Find, in the records below, the line that contains "Task: Tap the fifth screaming face emoji" and the line that contains "The height and". Copy those two lines and everything between them exactly, but not the pictures.

* Information given:
------------

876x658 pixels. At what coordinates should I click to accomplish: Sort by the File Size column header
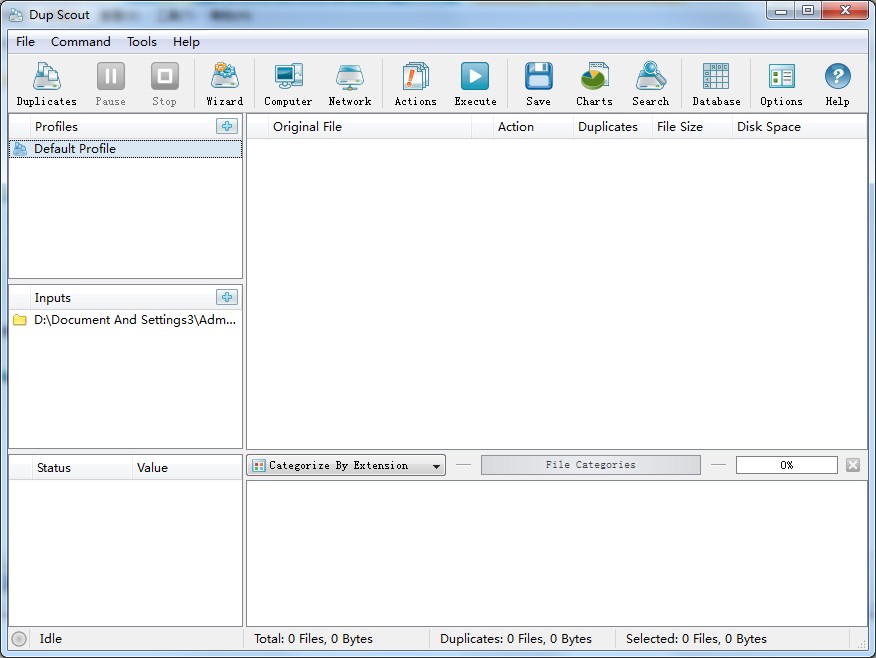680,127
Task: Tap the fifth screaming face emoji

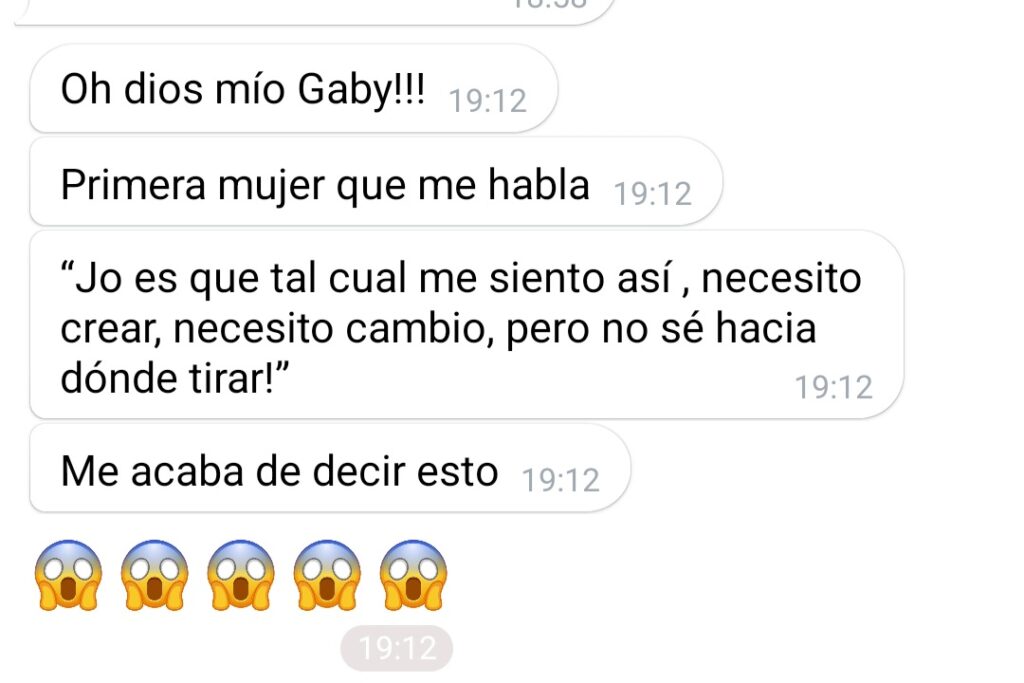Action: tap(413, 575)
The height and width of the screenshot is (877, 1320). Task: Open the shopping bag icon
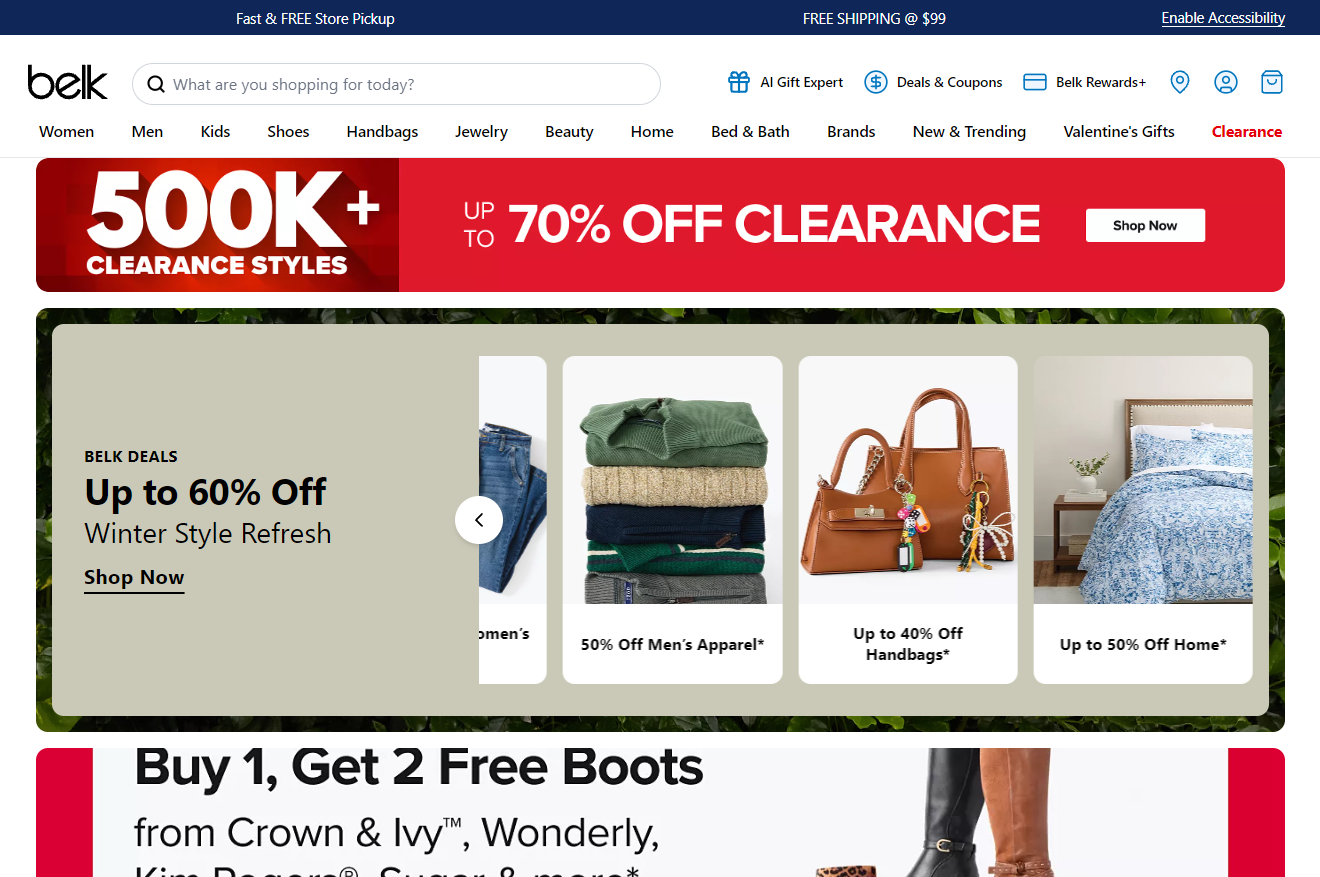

------------

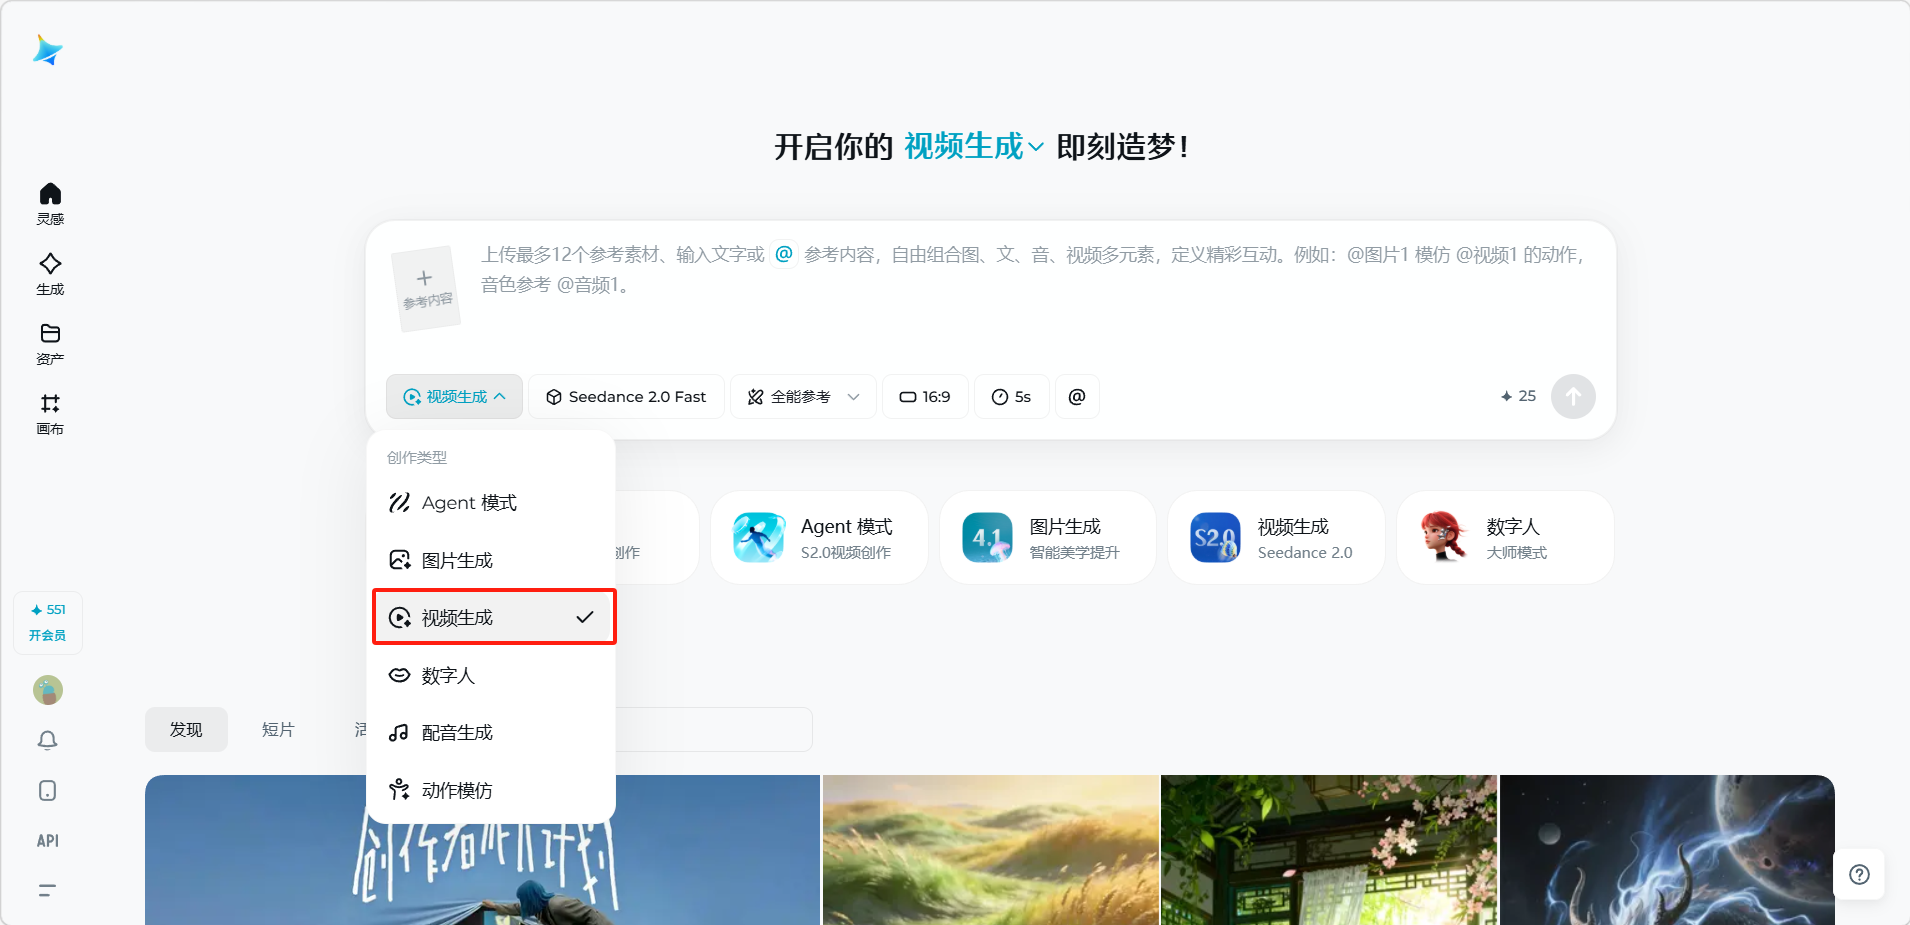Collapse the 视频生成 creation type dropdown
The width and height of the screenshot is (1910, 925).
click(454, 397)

------------

* Output for this exercise:
Task: Tap the fifth screaming face emoji

Action: tap(413, 575)
The height and width of the screenshot is (877, 1320). Task: Open the shopping bag icon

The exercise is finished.